[[ SUPPLIED MATERIAL open ]]

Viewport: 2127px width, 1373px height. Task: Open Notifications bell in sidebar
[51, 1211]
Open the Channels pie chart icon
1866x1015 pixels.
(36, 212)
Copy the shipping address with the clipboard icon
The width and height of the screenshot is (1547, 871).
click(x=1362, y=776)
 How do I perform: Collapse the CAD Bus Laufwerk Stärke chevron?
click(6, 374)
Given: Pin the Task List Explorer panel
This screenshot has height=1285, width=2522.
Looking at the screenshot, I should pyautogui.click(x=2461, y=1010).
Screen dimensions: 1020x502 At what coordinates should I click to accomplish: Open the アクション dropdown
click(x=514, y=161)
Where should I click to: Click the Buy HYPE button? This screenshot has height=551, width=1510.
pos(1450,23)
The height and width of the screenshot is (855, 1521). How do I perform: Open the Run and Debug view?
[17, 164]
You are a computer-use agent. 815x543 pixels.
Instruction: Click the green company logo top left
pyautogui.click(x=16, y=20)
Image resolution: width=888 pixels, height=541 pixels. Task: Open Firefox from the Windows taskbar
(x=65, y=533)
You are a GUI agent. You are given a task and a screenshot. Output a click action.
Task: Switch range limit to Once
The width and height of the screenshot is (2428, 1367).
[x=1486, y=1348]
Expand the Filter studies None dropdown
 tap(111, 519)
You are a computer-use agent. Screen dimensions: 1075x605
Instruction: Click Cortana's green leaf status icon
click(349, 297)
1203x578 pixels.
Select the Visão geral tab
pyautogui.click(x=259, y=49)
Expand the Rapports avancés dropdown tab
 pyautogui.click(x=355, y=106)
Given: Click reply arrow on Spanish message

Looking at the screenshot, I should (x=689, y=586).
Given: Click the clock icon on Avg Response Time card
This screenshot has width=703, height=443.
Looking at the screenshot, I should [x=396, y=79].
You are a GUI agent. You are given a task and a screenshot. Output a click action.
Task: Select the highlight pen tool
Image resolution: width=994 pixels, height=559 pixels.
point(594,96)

[[ SUPPLIED MATERIAL closed ]]

ASSIGNMENT —
Review the entries above and return every line where "computer" appears.

TASK RESULT —
You are a computer-use agent. 815x543 pixels.
You are a computer-use agent. Screen dimensions: 1075x605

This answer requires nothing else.